Work required.
Copy the records below exactly.

++++++++++++++++++++

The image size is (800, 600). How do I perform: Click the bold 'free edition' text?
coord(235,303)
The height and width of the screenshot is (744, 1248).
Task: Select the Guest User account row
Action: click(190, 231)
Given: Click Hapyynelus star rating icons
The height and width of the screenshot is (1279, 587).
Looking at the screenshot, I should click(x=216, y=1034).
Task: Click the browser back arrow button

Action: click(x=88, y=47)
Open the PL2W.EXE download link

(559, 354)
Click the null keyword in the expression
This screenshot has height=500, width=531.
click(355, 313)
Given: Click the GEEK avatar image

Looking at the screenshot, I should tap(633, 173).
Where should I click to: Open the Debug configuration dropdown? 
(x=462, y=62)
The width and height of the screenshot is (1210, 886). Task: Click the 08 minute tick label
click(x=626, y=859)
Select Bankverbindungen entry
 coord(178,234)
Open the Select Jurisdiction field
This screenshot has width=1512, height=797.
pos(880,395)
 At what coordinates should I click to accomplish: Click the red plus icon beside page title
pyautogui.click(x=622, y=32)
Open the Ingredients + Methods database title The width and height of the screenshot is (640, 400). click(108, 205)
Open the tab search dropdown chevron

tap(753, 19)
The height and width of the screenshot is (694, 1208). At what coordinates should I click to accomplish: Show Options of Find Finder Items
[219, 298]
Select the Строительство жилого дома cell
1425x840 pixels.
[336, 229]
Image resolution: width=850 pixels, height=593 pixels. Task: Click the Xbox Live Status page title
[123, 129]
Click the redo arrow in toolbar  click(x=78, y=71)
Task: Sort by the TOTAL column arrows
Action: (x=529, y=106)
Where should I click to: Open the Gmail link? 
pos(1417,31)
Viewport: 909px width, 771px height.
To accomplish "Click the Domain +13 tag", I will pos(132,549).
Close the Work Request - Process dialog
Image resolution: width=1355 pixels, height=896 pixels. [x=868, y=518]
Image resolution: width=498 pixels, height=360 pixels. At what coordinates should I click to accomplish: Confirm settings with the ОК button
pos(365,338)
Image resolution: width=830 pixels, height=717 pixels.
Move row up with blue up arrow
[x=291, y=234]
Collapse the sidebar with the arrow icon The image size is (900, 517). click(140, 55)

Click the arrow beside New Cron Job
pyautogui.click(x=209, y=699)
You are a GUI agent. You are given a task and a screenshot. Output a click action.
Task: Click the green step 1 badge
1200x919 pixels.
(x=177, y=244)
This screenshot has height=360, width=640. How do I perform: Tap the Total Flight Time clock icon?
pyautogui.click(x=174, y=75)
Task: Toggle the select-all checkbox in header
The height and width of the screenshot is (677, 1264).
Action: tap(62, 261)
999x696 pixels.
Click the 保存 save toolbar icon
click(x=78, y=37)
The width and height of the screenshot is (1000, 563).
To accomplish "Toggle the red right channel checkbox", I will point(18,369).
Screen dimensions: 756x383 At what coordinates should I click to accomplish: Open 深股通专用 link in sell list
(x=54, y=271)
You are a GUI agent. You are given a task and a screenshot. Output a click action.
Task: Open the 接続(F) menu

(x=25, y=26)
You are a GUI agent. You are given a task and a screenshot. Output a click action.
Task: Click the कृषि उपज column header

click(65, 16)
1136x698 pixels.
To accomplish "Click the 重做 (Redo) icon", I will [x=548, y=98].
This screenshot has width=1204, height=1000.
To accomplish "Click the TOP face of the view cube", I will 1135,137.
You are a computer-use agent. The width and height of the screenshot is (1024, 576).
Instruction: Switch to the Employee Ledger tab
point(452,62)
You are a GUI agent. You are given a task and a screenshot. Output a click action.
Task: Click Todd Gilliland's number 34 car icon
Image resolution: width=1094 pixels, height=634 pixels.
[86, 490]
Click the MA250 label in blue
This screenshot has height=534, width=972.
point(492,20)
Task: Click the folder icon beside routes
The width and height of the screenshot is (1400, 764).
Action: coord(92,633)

++++++++++++++++++++

Completed exercise.
The image size is (800, 600). How do I perform: Click the bold 'free edition' text?
coord(235,303)
The height and width of the screenshot is (744, 1248).
Task: Select the Guest User account row
Action: click(190, 231)
Given: Click Hapyynelus star rating icons
The height and width of the screenshot is (1279, 587).
Looking at the screenshot, I should click(x=216, y=1034).
Task: Click the browser back arrow button

Action: click(x=88, y=47)
Open the PL2W.EXE download link

(559, 354)
Click the null keyword in the expression
This screenshot has height=500, width=531.
click(355, 313)
Given: Click the GEEK avatar image

Looking at the screenshot, I should tap(633, 173).
Where should I click to: Open the Debug configuration dropdown? 
(x=462, y=62)
The width and height of the screenshot is (1210, 886). Task: Click the 08 minute tick label
click(x=626, y=859)
Select Bankverbindungen entry
 coord(178,234)
Open the Select Jurisdiction field
This screenshot has width=1512, height=797.
pos(880,395)
 At what coordinates should I click to accomplish: Click the red plus icon beside page title
pyautogui.click(x=622, y=32)
Open the Ingredients + Methods database title The width and height of the screenshot is (640, 400). click(108, 205)
Open the tab search dropdown chevron

tap(753, 19)
The height and width of the screenshot is (694, 1208). At what coordinates should I click to accomplish: Show Options of Find Finder Items
[219, 298]
Select the Строительство жилого дома cell
1425x840 pixels.
[336, 229]
Image resolution: width=850 pixels, height=593 pixels. Task: Click the Xbox Live Status page title
[123, 129]
Click the redo arrow in toolbar  click(x=78, y=71)
Task: Sort by the TOTAL column arrows
Action: (x=529, y=106)
Where should I click to: Open the Gmail link? 
pos(1417,31)
Viewport: 909px width, 771px height.
To accomplish "Click the Domain +13 tag", I will pos(132,549).
Close the Work Request - Process dialog
Image resolution: width=1355 pixels, height=896 pixels. [x=868, y=518]
Image resolution: width=498 pixels, height=360 pixels. At what coordinates should I click to accomplish: Confirm settings with the ОК button
pos(365,338)
Image resolution: width=830 pixels, height=717 pixels.
Move row up with blue up arrow
[x=291, y=234]
Collapse the sidebar with the arrow icon The image size is (900, 517). click(140, 55)

Click the arrow beside New Cron Job
pyautogui.click(x=209, y=699)
You are a GUI agent. You are given a task and a screenshot. Output a click action.
Task: Click the green step 1 badge
1200x919 pixels.
(x=177, y=244)
This screenshot has height=360, width=640. How do I perform: Tap the Total Flight Time clock icon?
pyautogui.click(x=174, y=75)
Task: Toggle the select-all checkbox in header
The height and width of the screenshot is (677, 1264).
Action: tap(62, 261)
999x696 pixels.
Click the 保存 save toolbar icon
click(x=78, y=37)
The width and height of the screenshot is (1000, 563).
To accomplish "Toggle the red right channel checkbox", I will point(18,369).
Screen dimensions: 756x383 At what coordinates should I click to accomplish: Open 深股通专用 link in sell list
(x=54, y=271)
You are a GUI agent. You are given a task and a screenshot. Output a click action.
Task: Open the 接続(F) menu

(x=25, y=26)
You are a GUI agent. You are given a task and a screenshot. Output a click action.
Task: Click the कृषि उपज column header

click(65, 16)
1136x698 pixels.
To accomplish "Click the 重做 (Redo) icon", I will [x=548, y=98].
This screenshot has width=1204, height=1000.
To accomplish "Click the TOP face of the view cube", I will 1135,137.
You are a computer-use agent. The width and height of the screenshot is (1024, 576).
Instruction: Switch to the Employee Ledger tab
point(452,62)
You are a GUI agent. You are given a task and a screenshot. Output a click action.
Task: Click Todd Gilliland's number 34 car icon
Image resolution: width=1094 pixels, height=634 pixels.
[86, 490]
Click the MA250 label in blue
This screenshot has height=534, width=972.
point(492,20)
Task: Click the folder icon beside routes
The width and height of the screenshot is (1400, 764).
Action: coord(92,633)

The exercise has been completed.